An hour later I was at Westside Pavilion, replaying my conversation with the blue-eyed guy. “The more I think about it,” I said to Fredreeq, “the more I’m sure he was talking about Annika.”
“No,” she said, leading me past the food court. “I’ve been thinking too, and I’m thinking industrial sabotage.”
“Industrial-? What industry?”
“How many industries are you involved in?” She took a left, heading to a boutique called Plastique, which was having a going-out-of-business sale. “Television, you nut. This isn’t just a show we’re doing, it’s a contest. People bet money on contests, which means other people are making money on the people betting money on this contest. Vegas people.”
“What people? Fredreeq, I’m not going to find anything in here.” I stopped in front of a Plastique Boutique mannequin. She looked like a heroin addict, her face featureless except for deep pink eye sockets, her emaciated torso wearing a shirt made of shoelaces.
“Never mind that. It’s a big bad world out there, with scams going down you’ve never even- Hello,” she said to a girl at a sale table, stacking sweaters in a desultory manner. “Can you tell me if Kim Karmer’s working?”
The girl didn’t look up from her sweaters. “No.”
“No, you can’t tell me, or no, she’s not working?” Fredreeq asked. A salesclerk at the register, I noticed, stared at us as she picked up a phone.
“I don’t know her schedule,” the sweater stacker said.
“Well, who might know her schedule?” Fredreeq asked. When the girl gave a world-weary sigh, Fredreeq grew frighteningly polite. “I’m sorry, am I bothering you? I’m not asking you to go out on a limb here and make eye contact-”
“What am I, a Web site?” The girl blinked spiderlike eyelashes. “You people come in wanting to know all this stuff, you could at least buy some clothes.”

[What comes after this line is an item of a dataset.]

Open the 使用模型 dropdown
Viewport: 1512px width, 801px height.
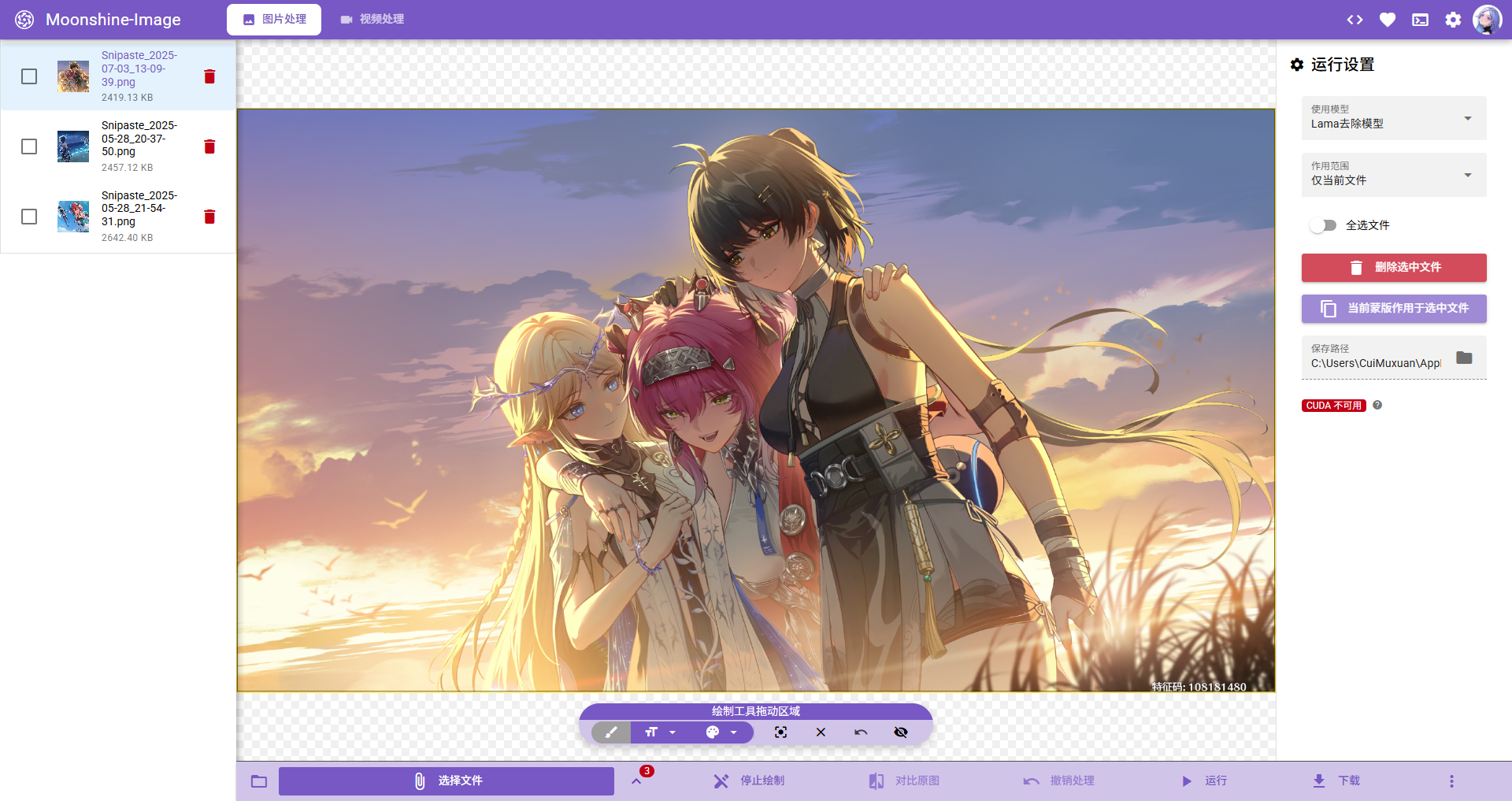(x=1393, y=118)
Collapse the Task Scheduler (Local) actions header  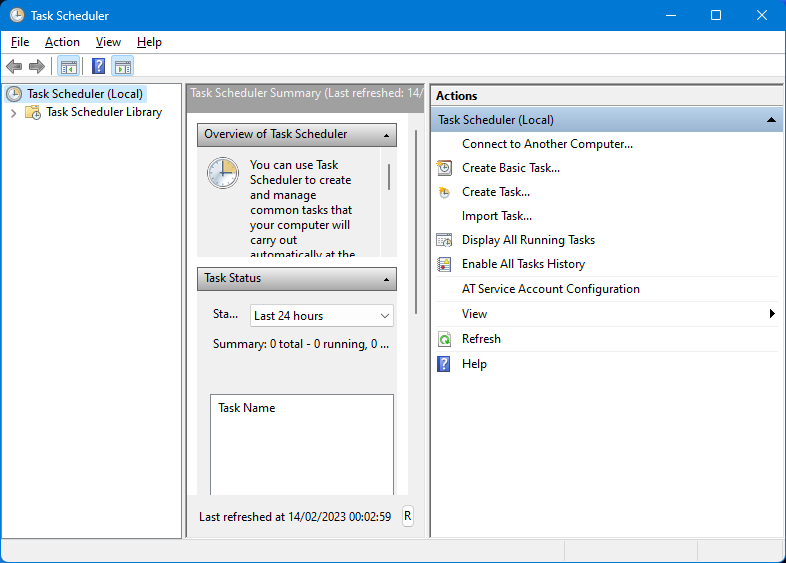(771, 120)
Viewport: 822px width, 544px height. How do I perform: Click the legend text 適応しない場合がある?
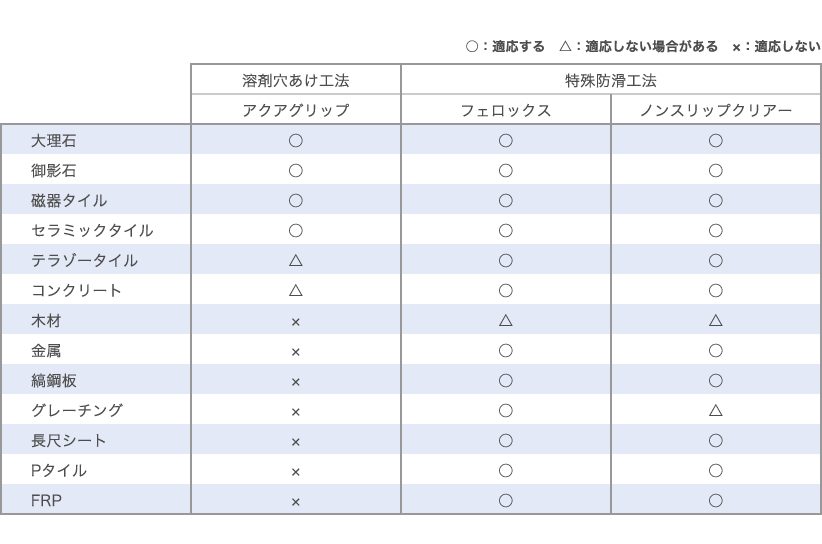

Fredreeq put her hand on her heart. “Oh, are these clothes? I thought they were something that fell off the space shuttle. You know, sweetie, frown lines are not as sexy as you probably think. Another ten years and a laser’s going to have to remove those.”
I pulled Fredreeq to the door. “Why do you want to meet Kim Karmer?” I asked. “Is it even kosher for me to talk to another contestant?”
Fredreeq pointed at Robinson-May and made a beeline for the cosmetic counter. “The question is, Who else wants to know about Kim Karmer? What did that twit mean by ‘you people’? This fits my saboteur theory. Vegas is backing Savannah Brook to win the vote, and they’re nosing around you and Kim to come up with some dirt. It’s exactly like politics.”